Your goal:
Only the count is expected: the number of lines below that contain "computer".
____________________
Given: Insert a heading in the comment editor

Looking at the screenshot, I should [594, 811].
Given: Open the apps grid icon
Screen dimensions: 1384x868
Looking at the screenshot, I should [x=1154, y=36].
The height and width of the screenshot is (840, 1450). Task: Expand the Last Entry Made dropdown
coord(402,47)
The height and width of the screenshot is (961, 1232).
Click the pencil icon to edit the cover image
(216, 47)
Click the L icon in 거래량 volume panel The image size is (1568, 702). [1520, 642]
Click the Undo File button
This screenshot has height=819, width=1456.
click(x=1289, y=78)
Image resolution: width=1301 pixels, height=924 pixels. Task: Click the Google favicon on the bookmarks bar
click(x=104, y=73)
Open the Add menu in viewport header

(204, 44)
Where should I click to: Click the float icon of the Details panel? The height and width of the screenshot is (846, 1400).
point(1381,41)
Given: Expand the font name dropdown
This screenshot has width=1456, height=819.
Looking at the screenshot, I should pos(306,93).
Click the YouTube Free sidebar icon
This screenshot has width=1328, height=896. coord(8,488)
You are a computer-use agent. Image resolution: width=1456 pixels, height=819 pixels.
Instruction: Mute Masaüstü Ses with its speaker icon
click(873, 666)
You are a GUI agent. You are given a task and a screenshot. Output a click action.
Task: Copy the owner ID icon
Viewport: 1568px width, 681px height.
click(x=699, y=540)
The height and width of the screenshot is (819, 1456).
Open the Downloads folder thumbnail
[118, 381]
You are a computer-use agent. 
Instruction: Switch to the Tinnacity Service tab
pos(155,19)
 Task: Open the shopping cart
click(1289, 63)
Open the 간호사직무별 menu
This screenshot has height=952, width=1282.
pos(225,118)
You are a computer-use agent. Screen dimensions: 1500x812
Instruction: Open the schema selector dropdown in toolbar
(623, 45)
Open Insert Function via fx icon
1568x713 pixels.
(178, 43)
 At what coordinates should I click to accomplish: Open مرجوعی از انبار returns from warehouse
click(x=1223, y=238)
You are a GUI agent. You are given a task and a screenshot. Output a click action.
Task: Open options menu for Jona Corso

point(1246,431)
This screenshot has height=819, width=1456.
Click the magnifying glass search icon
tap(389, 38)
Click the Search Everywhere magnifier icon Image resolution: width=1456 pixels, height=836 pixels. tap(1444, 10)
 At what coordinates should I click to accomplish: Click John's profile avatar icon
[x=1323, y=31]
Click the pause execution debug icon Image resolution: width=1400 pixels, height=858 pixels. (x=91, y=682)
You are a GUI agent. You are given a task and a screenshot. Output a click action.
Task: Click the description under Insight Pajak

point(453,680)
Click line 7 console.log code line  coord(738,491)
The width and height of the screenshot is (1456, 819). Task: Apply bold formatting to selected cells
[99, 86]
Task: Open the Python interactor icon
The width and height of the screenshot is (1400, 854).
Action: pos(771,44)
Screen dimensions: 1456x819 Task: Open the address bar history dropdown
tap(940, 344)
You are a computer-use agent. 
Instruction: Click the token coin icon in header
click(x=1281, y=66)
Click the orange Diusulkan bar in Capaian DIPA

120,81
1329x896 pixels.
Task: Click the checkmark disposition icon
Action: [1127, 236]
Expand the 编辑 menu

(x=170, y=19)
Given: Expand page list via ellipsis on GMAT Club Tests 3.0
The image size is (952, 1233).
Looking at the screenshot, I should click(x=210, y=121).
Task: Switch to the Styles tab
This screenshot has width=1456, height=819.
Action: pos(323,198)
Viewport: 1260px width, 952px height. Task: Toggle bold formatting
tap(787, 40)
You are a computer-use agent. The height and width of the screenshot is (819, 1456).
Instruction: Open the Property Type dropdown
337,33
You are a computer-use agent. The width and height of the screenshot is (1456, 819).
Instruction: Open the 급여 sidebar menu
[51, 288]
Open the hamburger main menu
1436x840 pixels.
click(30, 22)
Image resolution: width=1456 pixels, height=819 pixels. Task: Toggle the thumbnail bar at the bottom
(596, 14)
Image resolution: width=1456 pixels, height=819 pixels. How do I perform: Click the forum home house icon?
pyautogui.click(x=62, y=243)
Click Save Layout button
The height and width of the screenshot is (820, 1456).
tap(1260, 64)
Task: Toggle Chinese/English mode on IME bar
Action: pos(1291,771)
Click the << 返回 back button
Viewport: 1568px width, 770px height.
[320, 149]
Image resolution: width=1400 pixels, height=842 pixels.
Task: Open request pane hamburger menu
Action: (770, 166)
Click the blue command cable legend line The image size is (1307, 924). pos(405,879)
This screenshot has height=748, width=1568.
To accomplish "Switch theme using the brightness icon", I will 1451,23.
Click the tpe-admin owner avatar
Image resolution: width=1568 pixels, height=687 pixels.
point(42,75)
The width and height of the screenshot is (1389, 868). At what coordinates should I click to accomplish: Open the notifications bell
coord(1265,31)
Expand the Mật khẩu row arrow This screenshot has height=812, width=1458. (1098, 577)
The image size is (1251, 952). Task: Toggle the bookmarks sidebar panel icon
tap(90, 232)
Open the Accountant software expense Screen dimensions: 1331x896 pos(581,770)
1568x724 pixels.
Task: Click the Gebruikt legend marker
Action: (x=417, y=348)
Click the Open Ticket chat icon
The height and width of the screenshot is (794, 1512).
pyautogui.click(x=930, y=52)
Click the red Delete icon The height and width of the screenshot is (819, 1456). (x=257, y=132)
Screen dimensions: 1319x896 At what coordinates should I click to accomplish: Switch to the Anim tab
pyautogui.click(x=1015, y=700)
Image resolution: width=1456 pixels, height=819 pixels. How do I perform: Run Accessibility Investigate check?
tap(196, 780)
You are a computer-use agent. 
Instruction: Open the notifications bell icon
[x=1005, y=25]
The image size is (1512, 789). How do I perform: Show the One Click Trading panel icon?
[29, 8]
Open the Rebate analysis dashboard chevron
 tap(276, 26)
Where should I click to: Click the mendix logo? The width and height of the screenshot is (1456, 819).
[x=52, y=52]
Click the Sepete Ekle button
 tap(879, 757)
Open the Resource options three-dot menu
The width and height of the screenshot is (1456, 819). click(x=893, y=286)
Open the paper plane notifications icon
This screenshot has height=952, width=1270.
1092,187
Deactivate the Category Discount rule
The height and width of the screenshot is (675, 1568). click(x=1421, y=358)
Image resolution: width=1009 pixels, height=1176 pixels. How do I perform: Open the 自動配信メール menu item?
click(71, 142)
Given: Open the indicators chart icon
____________________
Solution for this problem:
7